We first assessed the expression of MCL-1 in MM cell lines and patient samples following co-culture with anti-BCMA. In order to specifically target MCL-1 in tumors cells, we generated anti-BCMA CAR-T cells overexpressing granzyme B bound to NOXA as a cargo through a cathepsin D-cleavable linker. This way, lytic granules containing both granzyme B and NOXA are released upon immune synapse formation. Generated T cells, namely (NOXA)-CARgo-T cells, were tested for cytotoxic activity in vitro against cell lines and primary samples. They were then further assessed in vivo in NSG mice bearing MM xenograft of luciferase-expressing cell lines.

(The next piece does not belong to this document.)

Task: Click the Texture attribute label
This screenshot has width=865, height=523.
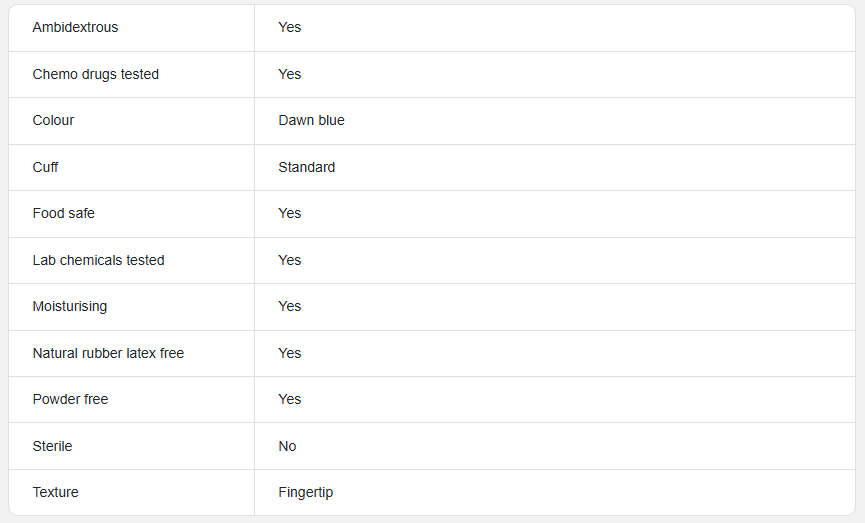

Off-tumor safety of NOXA was evaluated in co-culture experiments of engineered CAR-T cells and primary bone marrow stromal cells or IPSC-derived cardiomyocytes.
We found that MM cells surviving exposure to standard anti-BCMA CAR T-cells displayed elevated MCL-1 levels, suggesting selection for apoptosis-resistant clones. MCL-1 inhibition restored sensitivity to CAR T-mediated killing, confirming the role of MCL-1 in resistance. Using the fluorescent protein mScarlet as a cargo, we confirmed via fluorescent microscopy the correct expression and localization of Granzyme B-cargo in LAMP-1 positive granules, as well as its delivery to the target cells. NOXA-CARgo-T cells exhibited enhanced cytotoxicity and higher apoptosis against both MM cell lines and primary samples compared to cells expressing an inactive mutant of NOXA. In vivo, NOXA-CARgo-T cells demonstrated a stronger and more durable tumor suppression in MM xenograft. Moreover, our generated NOXA-CARgo-T cells did not affect the viability of non-target bone marrow stromal cells or cardiomyocytes.
We demonstrate that arming CAR T cells with NOXA as a pro-apoptotic payload can overcome apoptosis resistance in MM. By locally delivering NOXA to MM cells, we successfully enhanced killing efficacy without systemic toxicity. This modular strategy paves the way to testing additional CARgo payloads that could further enhance MM treatment. It also provides a framework to explore other cell death modalities beyond apoptosis, such as immunogenic cell death. To this end, we are developing biosensor-expressing MM cell lines to better monitor the underlying mechanisms of CARgo-T cell induced tumor cell death.